● **SELECTION**:
○ ○ ○ ○ ○ ○ ○

When I saw John's question today, I thought  of my mold reclaim project for today. I offer this as a similar situation and how it was solved.

Today's Project; reclaim a NOE brass four-cavity mold. The bullets are .002+ out-of-round and the tow inner cavities have fins varying in size with each fill. When you close the empty mold and hold to the light, there is strong light shining through. I am not sure how this happened, my thought is the usage caused warping or it was dropped. 

First step: Try different handles. RCBS, NOE and Lee were tried with the exact same result. The handles are not the problem.

Second step: Clean the faces. There is trace lead at the bottom of the two inner cavities. Heat and bronze wool, scrub along the vent lines. No change, the light coming through does not lessen. When held to the light, the sunlight came streaming through.

Third step: Check inner faces for flatness. Not having a surface table, I set them in a vise and used a (new) flat file to dress the surface. There was a few high spots on the first and second pass. However, on the third stroke the mold surface was slightly touched across the face on both inner surfaces. I moved the alignment pins back flush with their surface such that the file had a clean sweep across the surface. This time, the sunlight was blocked across the entire mold. Major change.

○ ○ ○ ○ ○ ○ ○

● **PROVIDED RECORDS**:
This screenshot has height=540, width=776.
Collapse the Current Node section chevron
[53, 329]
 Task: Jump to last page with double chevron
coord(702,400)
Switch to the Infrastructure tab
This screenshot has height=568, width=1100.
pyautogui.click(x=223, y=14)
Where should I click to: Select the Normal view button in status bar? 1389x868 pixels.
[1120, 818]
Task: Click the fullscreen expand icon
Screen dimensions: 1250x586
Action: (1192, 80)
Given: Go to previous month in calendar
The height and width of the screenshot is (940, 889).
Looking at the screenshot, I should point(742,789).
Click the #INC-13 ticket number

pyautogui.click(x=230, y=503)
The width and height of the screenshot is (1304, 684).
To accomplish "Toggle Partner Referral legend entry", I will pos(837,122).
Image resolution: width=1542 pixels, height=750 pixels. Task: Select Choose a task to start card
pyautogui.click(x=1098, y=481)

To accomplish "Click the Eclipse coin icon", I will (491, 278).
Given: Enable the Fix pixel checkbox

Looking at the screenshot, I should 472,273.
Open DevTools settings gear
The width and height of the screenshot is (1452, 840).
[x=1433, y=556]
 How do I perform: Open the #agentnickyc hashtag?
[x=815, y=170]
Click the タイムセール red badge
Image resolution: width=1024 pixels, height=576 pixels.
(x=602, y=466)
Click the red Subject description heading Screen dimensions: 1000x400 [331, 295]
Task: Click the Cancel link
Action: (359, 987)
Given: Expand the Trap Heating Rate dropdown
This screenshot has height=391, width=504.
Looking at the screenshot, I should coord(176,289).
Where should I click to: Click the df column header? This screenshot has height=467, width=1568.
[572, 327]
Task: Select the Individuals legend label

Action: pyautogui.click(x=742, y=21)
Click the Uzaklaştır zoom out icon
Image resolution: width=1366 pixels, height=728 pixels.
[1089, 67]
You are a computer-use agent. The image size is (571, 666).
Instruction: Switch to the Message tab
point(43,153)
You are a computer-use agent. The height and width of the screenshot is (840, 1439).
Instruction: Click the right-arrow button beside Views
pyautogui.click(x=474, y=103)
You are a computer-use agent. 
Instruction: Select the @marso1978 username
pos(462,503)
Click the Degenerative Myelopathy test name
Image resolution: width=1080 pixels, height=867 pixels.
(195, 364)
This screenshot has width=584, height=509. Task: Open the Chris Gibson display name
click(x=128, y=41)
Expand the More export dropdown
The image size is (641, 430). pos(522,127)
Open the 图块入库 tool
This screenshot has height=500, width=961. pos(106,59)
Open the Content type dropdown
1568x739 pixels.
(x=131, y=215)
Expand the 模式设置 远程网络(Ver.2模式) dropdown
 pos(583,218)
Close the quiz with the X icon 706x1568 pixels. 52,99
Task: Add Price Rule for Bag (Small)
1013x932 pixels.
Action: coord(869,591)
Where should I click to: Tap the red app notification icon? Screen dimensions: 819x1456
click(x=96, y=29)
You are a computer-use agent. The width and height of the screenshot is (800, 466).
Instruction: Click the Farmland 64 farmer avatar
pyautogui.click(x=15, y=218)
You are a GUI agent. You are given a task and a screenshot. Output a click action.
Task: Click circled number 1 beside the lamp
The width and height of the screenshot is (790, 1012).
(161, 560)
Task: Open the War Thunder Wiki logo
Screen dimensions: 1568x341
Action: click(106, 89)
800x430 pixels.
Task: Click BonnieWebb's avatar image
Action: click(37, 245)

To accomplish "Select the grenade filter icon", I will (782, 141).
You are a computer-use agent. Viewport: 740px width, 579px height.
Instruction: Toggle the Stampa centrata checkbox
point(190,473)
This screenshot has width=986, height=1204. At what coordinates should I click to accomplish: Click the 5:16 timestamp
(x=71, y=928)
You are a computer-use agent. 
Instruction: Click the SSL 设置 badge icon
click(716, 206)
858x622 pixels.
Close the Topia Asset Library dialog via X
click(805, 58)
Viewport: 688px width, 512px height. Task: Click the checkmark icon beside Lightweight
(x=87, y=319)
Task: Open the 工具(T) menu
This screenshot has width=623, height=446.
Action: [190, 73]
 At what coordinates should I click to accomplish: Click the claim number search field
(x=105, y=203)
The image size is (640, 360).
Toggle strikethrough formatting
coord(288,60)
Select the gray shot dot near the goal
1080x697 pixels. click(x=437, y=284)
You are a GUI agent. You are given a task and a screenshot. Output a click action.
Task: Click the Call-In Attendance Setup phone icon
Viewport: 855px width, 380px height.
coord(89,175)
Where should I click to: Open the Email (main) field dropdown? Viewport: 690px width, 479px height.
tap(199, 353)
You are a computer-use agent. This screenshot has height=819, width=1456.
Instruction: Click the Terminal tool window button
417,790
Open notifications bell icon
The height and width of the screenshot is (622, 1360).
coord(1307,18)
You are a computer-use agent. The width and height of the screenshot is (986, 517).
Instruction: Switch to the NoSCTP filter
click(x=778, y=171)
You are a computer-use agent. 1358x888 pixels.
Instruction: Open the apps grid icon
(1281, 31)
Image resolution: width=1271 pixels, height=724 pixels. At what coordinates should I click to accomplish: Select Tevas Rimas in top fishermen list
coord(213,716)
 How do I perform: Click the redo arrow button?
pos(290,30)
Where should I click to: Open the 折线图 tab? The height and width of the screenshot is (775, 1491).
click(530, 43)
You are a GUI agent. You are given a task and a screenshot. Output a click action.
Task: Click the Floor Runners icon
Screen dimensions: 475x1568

○ ○ ○ ○ ○ ○ ○

● **DIRECTIONS**:
- A) Convert the rows from the one containing "Image resolution: width=1271" down to the last row into a numbered list, leaving out blank lines.
- B) Continue the mold reclaim account from the point where it stops.

● **ANSWER SET**:
- A)
1. Image resolution: width=1271 pixels, height=724 pixels. At what coordinates should I click to accomplish: Select Tevas Rimas in top fishermen list
2. coord(213,716)
3.  How do I perform: Click the redo arrow button?
4. pos(290,30)
5. Where should I click to: Open the 折线图 tab? The height and width of the screenshot is (775, 1491).
6. click(530, 43)
7. You are a GUI agent. You are given a task and a screenshot. Output a click action.
8. Task: Click the Floor Runners icon
9. Screen dimensions: 475x1568

- B)
Fourth step: Reset the alignment pins. The mold was set on an inch-thick brass piece to allow structured hammering. (I have done this before with iron molds and a person can hear a different tone when the alignment pin first hits the alignment hole.)  First I marked the alignment holes with a red Sharpie to have witness marks and see the contact points as the pins moved forward. Next, the pins were driven with medium hammer blows to see how far the pins would move. After eighteen blows, the pins went in the alignment holes, the witness marks showed they were even. And these blows sounded different. 

Fifth step: Use the mold. The mold was back to its flawless behavior; no fins, out-of-roundness within .001. bullets drop easily from the mold. The alignment pins are tight, there should be no movement. However, I will check this mold each time it is used for alignment and pin migration either forward or backward.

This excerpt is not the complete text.